• [本文抜粋]
◇ ◇ ◇ ◇ ◇

試合レポート

済美vs済々黌

2013.03.30

安樂智大に江夏豊のノーヒットノーランを見た

 最大の注目は済美の2年生エース、安楽智大(2年)が初戦の広陵戦に続く快投を見せるかどうかだった。持ち味である豪快なフォームから繰り出される150キロ超えの剛速球こそ影をひそめたが、丁寧に低めを突いて緩急を操る姿からは別の魅力が垣間見えた。

 済々黌打線は8個の三振を喫し、そのうち5個は見逃しだった。安樂のストレート、スライダーのキレがよかったことは確かだが、5個の見逃しからは狙い球を絞って打席に立つ済々黌打線の不気味さのほうが伝わってくる。

 大きなスイングを封印し、フォローを抑えた小さなスイングでストレートに的を絞り、センターから逆方向へ狙い打つ済々黌打線は中盤まで明らかに安楽を追い詰めていた。1回は一、二塁、3回は満塁、4回は一、二塁、5回は一、二塁といずれも1死からチャンスを作り、このうち得点になったのは5回の1点だけ。拙攻というのではない、安楽がよく凌いだと言うべきだろう。

◇ ◇ ◇ ◇ ◇

• [提供資料]
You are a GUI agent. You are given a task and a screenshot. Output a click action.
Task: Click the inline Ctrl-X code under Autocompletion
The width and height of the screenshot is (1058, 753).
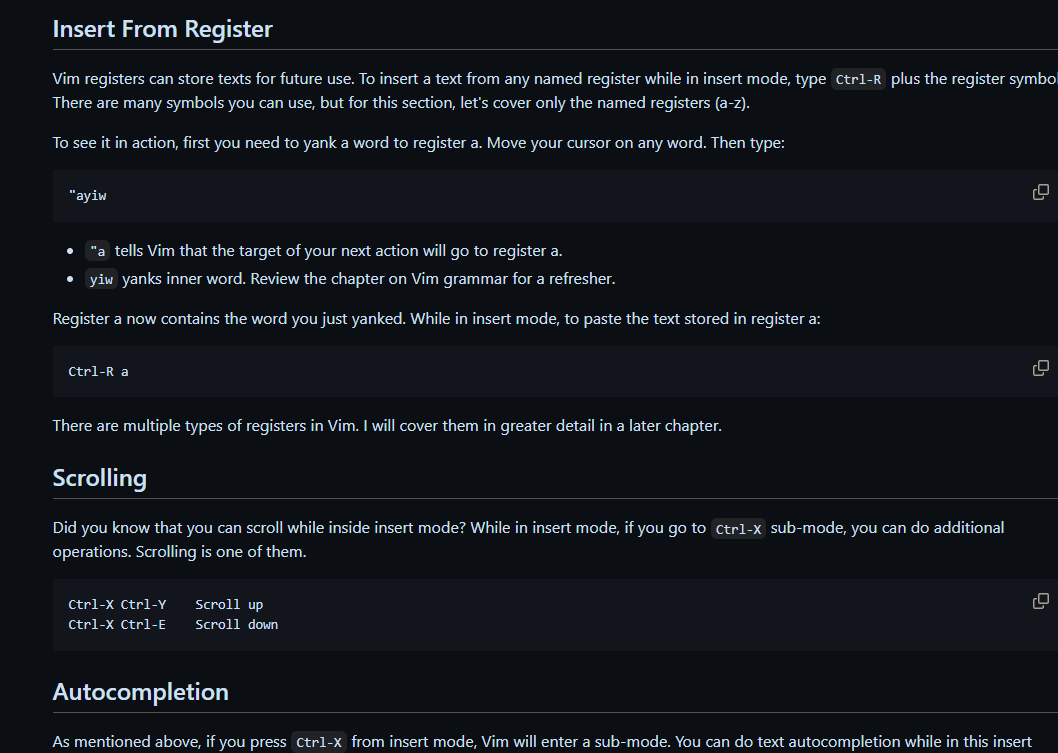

◇ ◇ ◇ ◇ ◇

• [出題 A]
試合レポートでは、済々黌の得点が5回の1点だけだったことを「拙攻」ではなく「安楽がよく凌いだ」と見ている。そう見る理由を、試合レポートの記述に沿って1～3文で説明すること。
• [出題 B]
試合レポートを、最後の一文の後から書き継いでください。

• [最終回答 A]
済々黌打線は大きなスイングを封印し、小さなスイングでストレートに的を絞ってセンターから逆方向へ狙い打ち、中盤まで明らかに安楽を追い詰めていた。1回、3回、4回、5回といずれも1死からチャンスを作りながら、得点は5回の1点だけに抑えられた。打線の攻めは悪くなかったので、点が入らなかったのは安楽がよく凌いだためだと見ている。

• [最終回答 B]
 強打の波状攻撃だけではなく、済々黌各打者はなかなかの“役者ぶり”を発揮していた。2回には2番川原諒平(3年)が、4回には8番小林太一(2年)が死球を得て出塁しているが、地方大会なら「ボールをよけていない」という理由で死球にならなかった可能性がある。実際それくらい微妙なよけかたで、当ったあとのアピールなどもなかなか堂に入って、観戦ノートには「アカデミー賞もの」と書いた。

 こうした済々黌の多彩な攻めに遭っても、安楽は凌ぎに凌いだ。ストレート狙いを逆手に取るほど多種多様な変化球を持っているわけではない。資料にはスライダー、カーブ、シンカー、ナックルと持ち球が紹介されているが、確認できたのはほとんどがスライダーで、たまにカーブがくるくらいである。それでも安楽は凌いだ。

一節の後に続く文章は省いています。